The purpose of the Sunday morning worship service, I would contend, has a three-part foundation around the concept of communication.[1] One of the major aspects of the greatness of God and the direct result of the sacrifice of Jesus is the fact that we are reconciled to him. We have already spoken about the torn curtain in the temple after Christ died symbolizing the reconciliation of a Holy God to his people. We will discuss how we can culminate an amplified worship experience with this concept in mind, but the underlying result of reconciliation is the glorious and gracious ability we have in communication. The purpose of the Sunday morning service is then to facilitate communication on three levels: God communicates to us (Matthew 17:5, Hebrews 1:1-2); We communicate to God (Jeremiah 33:3); We communicate to others about God (Ephesians 5:19). These three make up a mentally structured foundation to a biblical gathering of believers.
Notice that the subject of the service is not man and it never should be. The subject of the purpose of a Sunday morning service should only and always ever be God. In the three foundational communications, many things and elements are probably popping into your mind of how to accomplish them, but I want to focus on six distinctive biblical functions that are done corporately to build on the communication foundation: Testimony (Psalm 71:15); Prayer (Philippians 4:6); Meditation (Psalm 119:27); Scripture itself (2 Timothy 3:16); Prophecy—Preaching (1 Corinthians 14:26) and Confession (1John 1:9; James 5:16). These are very general functions and are meant to be so. Some of the functions tie very closely together and can be combined, yet are distinct enough to be individual. The purpose of these distinctions is to identify the biblical means by which communication happens logically in the corporate and unified body of believers during a service. This function list is by no means exhaustive, yet is the best general representation of biblical corporate response. There are so many different ways that can be done to accomplish these functions, and that is where our discussion leads to now. We finally get to the portion of the recipe that most worship leaders and worship pastors spend most of their time trying to think up: Forms. The functions that accomplish the foundation of a worship service can be done in so many different ways. If you take the function of prayer for example, you could simply pray over the mic, have your congregation read a pre-written corporate prayer, leave a moment of silence for people to pray privately, sing songs, which are basically prayers put to music, you could have an open mic time where people call out their requests aloud to the Lord, have an elder pray, the pastor prays in his sermon, even before the service starts you can have a prayer team praying over the service, you can have a whole service devoted to prayer and set up stations and such. Do you get the idea? The forms are endless, but the function stays the same. Because of that, the function holds more weight than the form and it MUST always be superior to it.
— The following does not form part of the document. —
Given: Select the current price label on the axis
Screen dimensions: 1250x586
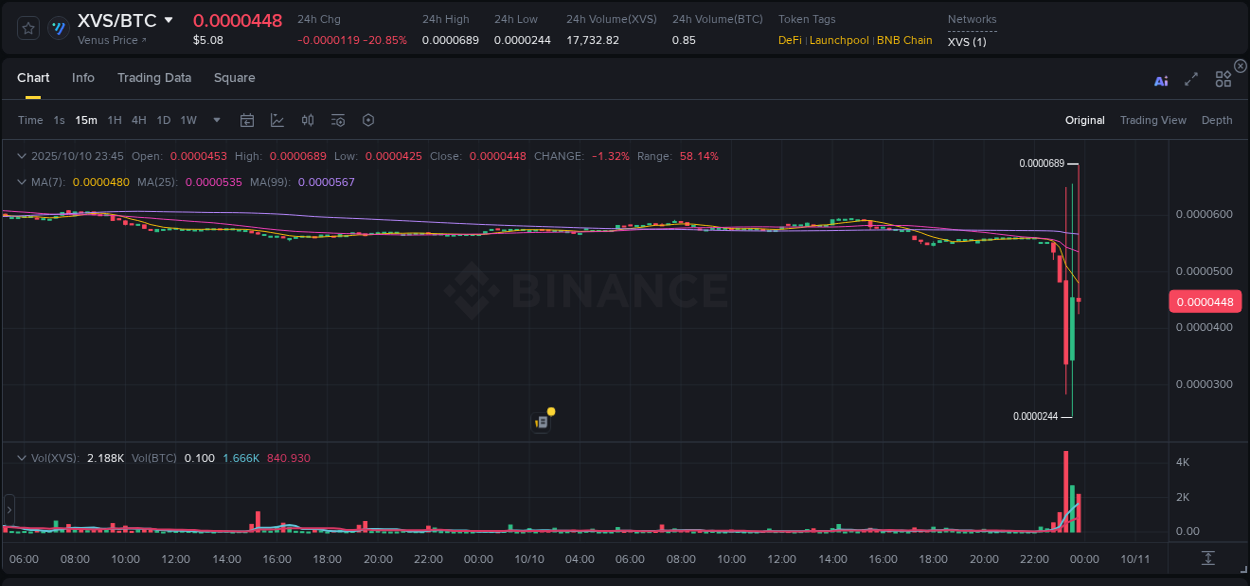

[1] While on staff at Harvest Bible Chapel (Elgin, IL) I sat under the teaching of James MacDonald, Andi Rozier, Rory Noland, and Matthew Westerholm. They trained me in the Harvest Worship Philosophy which makes up most, but not all of what I am portraying in this study in written form, though the philosophy has not been formally published. It is to say that citation and credit be given in part to the above men for helping me be able to formulate these thoughts in written and chart form from their years of trial and error and extensive study of the subject passing it down word of mouth and in house printed resources. Currently (May 2011) James MacDonald is working through a sermon series titled “Vertical Church” that makes reference to Harvest’s motivation and strategy in service planning.